_WHAT YOU WILL DO_.
a: In the email thread on modeling a density as water or Mg2+, what does Dima say the density looks like?
b: List every reason Dima gives in the email thread on water versus Mg2+ for rejecting Mg2+.
(Beginning of STUDY TEXT)
Sorry, the attachment is in here.

Doesn't look like Mg2+ at all. Distances are too long, Mg is never coordinated by amides and if it were Mg you would have seen waters around it.

Looks like tightly bound water to me.

- Dima



On Mon, Dec 20, 2010 at 4:16 PM, jlliu liu <<mailto:jlliu20022...@gmail.com>jlliu20022...@gmail.com> wrote:
Hi All,

I am refining a structure and encountered a problem of modeling a difference density as water or Mg2+, and would like to hear opinions from the community. It has the following coordinations (attached): the water/Mg2+ forms salt bridge/H-bonding interaction with a carboxylate group from the ligand, it also forms salt bridge/H-bonding interaction with a Glu residue from the protein, it is also within hydrogen bonding distance to the main chain N of another protein residue. In provious publication, it was modelled as a Mg2+ and the author reasoned the dual salt-bridge stabilizes the liganding binding, also the Mg2+ is present in the protein solution for crystallization. For my case, I have no Mg2+ present in the protein buffer, also modelling it with water refines perfectly with no indication of positive difference density even at 2.0 sigma cut off. Should I modelled this density as water or as Mg2+. Your opinions are appreciated.
(End of STUDY TEXT)
(Beginning of SUPPLIED DATA)
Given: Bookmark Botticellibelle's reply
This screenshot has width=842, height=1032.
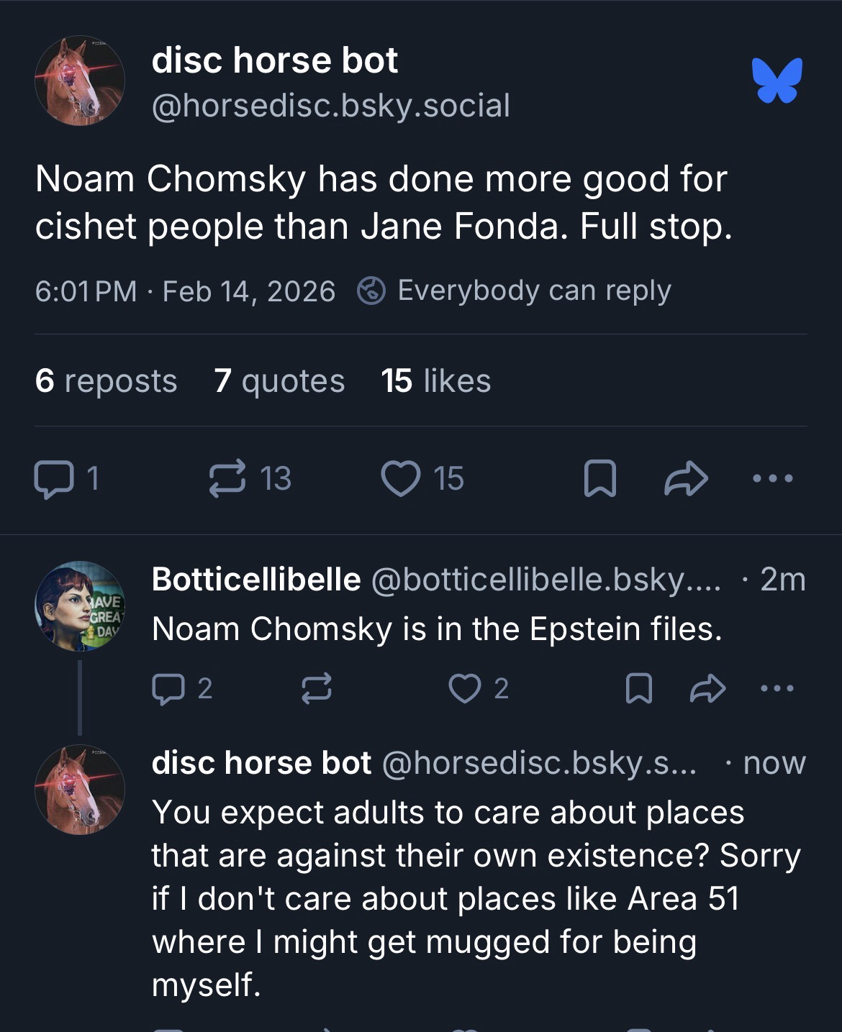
(End of SUPPLIED DATA)
_PER-TASK ANSWERS_.
a: Tightly bound water.

b:
- The distances are too long.
- Mg is never coordinated by amides.
- If it were Mg, waters would have been seen around it.